L’anthropologue Daniela Cerqui débusque les valeurs qui entourent les techniques
Interview par Pierre Tillinac, publiée dans le journal Sud-Ouest le Mercredi 4 octobre 2006
Daniela Cerqui est anthropologue. Enseignante à l’Institut d’anthropologie de l’université de Lausanne (Suisse), elle poursuit également des recherches au sein du département de cybernétique de l’université de Reading (Grande-Bretagne). Elle travaille notamment en collaboration avec Kevin Warwick, le premier homme a avoir reçu un implant en 1998. Quand il s’était fait implanter cette puce « contrôle d’accès «, tout le monde avait crié au scandale. Aujourd’hui, des boîtes de nuit de Rotterdam ou de Barcelone instaurent le même sytème pour les VIP… En 2002, il a reçu une puce directement connectée à son système nerveux.
Qu’est-ce qui se cache derrière ces puces ?
Deux choses. D’une part, il y a un aspect amélioration de l’humain en tant que tel. D’autre part, il y a des visées thérapeutiques.
Peut-on séparer les deux ?
Je participe parfois à des réunions organisées sur ce thème par l’Union européenne. J’y entends des gens qui disent que le problème est finalement très simple à résoudre. Pour eux, il faut interdire tout ce qui relève du champ de l’amélioration de l’humain et favoriser tout ce qui concerne la thérapie. Malheureusement, je ne crois pas que l’on puisse aborder la question sous cet angle parce que, d’une certaine façon, les deux sont liés. Des techniques qui sont utilisées aujourd’hui pour l’amélioration pourraient être, plus tard, considérées comme de la thérapie.
Doit-on alors se résoudre à améliorer l’humain ?
Kevin Warwick et de nombreuses autres personnes sont persuadés que l’humain est imparfait. Ce n’est pas vraiment une idée neuve mais la grande nouveauté du XXe siècle, c’est que l’homme s’est donné les moyens techniques et scientifiques d’agir en vue d’améliorer l’humain.
Pourquoi serait-il dangereux de s’engager dans cette voie ?
Au risque de paraître pessimiste, je pense que le danger principal que l’on court en travaillant dans ce sens, c’est de contribuer tout simplement à la disparition de l’humain. Je crois que nous sommes engagés dans cette direction. Plus ou moins consciemment, nous avons déjà fait notre choix…
La machine est en train de gagner ?
Je pense en effet que nous sommes prêts à accepter que l’on puisse améliorer l’humain par la machine. Et ma crainte, c’est que l’on réagisse quand il sera trop tard. Cela dit, je ne suis pas technophobe et je suis très bien dans mon époque.

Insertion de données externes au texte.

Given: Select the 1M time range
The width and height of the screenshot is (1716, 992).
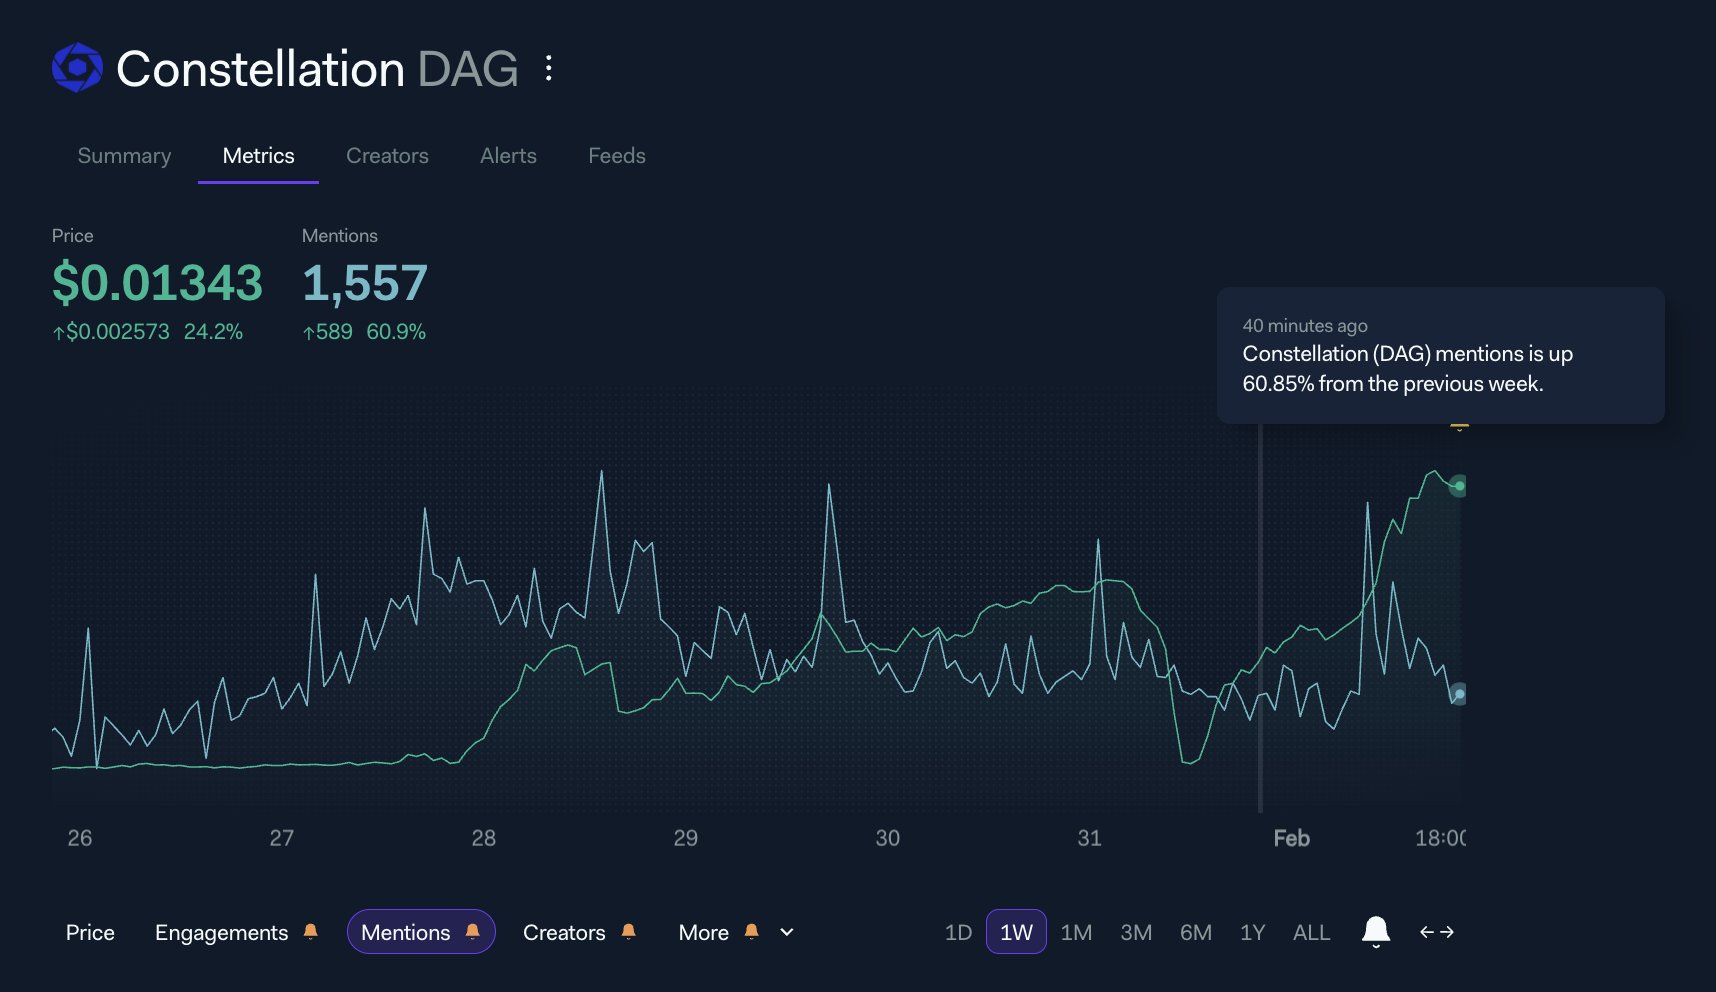Looking at the screenshot, I should 1076,932.
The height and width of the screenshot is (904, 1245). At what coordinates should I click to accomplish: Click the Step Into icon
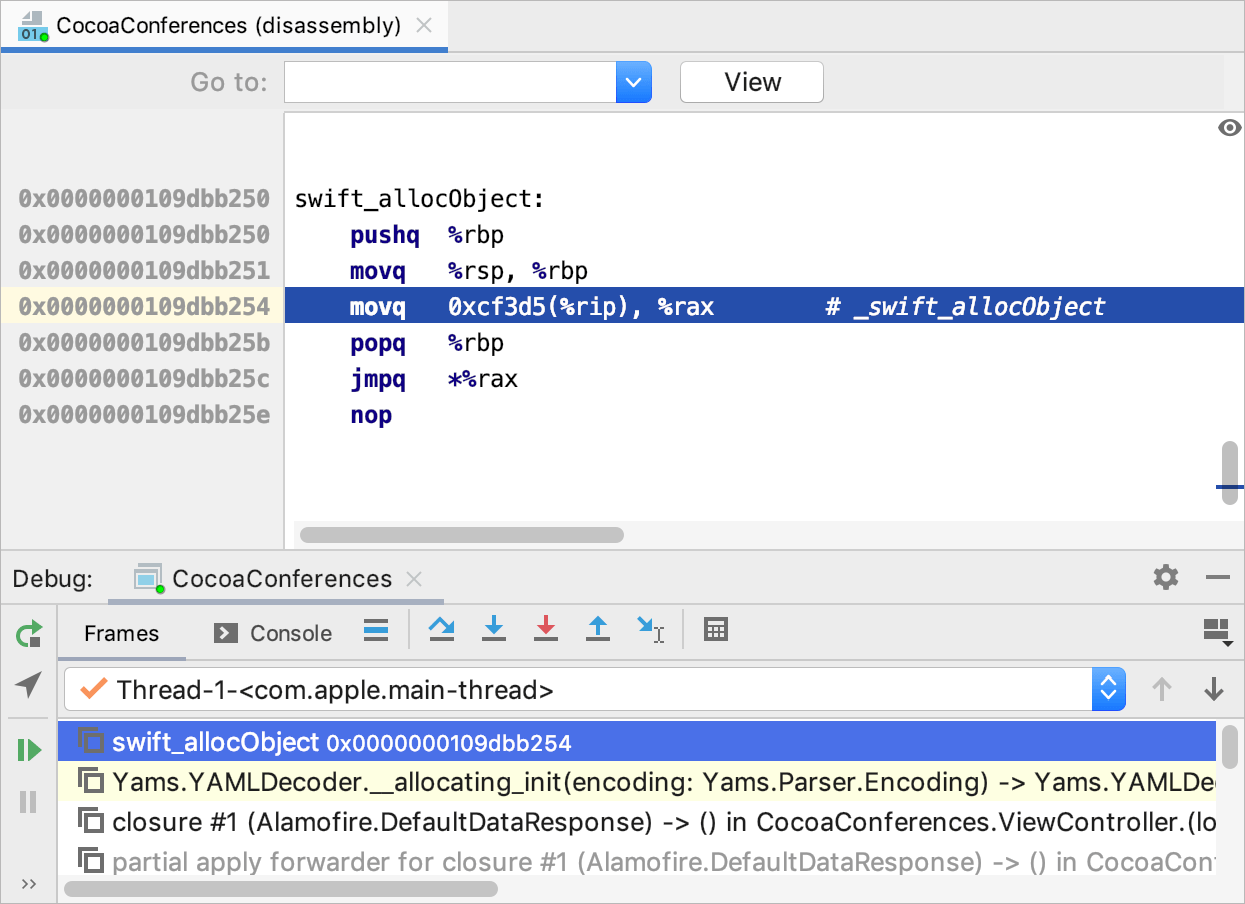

Pourrions-nous réagir plus tôt ?
Oui. Ma pratique quotidienne va dans ce sens. Je travaille avec des ingénieurs qui s’investissent dans ce domaine et j’essaye de leur faire prendre conscience du fait que les résultats de leurs recherches dépassent largement le cadre de leurs laboratoires et que c’est tout notre avenir qui est en jeu.
Mais cet humain auquel vous vous référez n’est-il pas déjà mort ?
D’un certain point de vue oui, parce que l’humain est flexible et qu’il s’habitue à tout. L’homme se situe dans un processus et il ne manque pas d’experts pour affirmer que nous nous trouvons en fait dans un processus d’hominisation qui se poursuit. Tout dépend de la définition que l’on veut bien donner au mot humain. Si l’on considère que c’est la rationalité qui fait notre humanité, on peut croire que le fait de développer des technologies qui augmentent notre rationalité nous humanise de plus en plus. Mais on peut aussi penser différemment et être convaincu que l’humain ne se limite pas à la raison.
Est-ce un argument suffisant pour s’opposer à une évolution qui pourrait sembler normale ?
Il est vrai que l’on me reproche parfois d’être trop humano-centrée. Ceux qui pensent que l’on doit s’engager sur la voie de l’amélioration de l’humain utilisent en effet souvent un discours évolutionniste. Ils font notamment valoir que des tas d’espèces ont disparu pour laisser la place à des espèces plus évoluées. En fait, ils utilisent l’évolution pour justifier leur façon de voir le monde parce que jamais, dans l’histoire, une espèce n’a choisi de disparaître. Elles ont disparu malgré leur instinct de conservation. Nous, nous sommes la première espèce à utiliser ce discours pour construire notre propre disparition.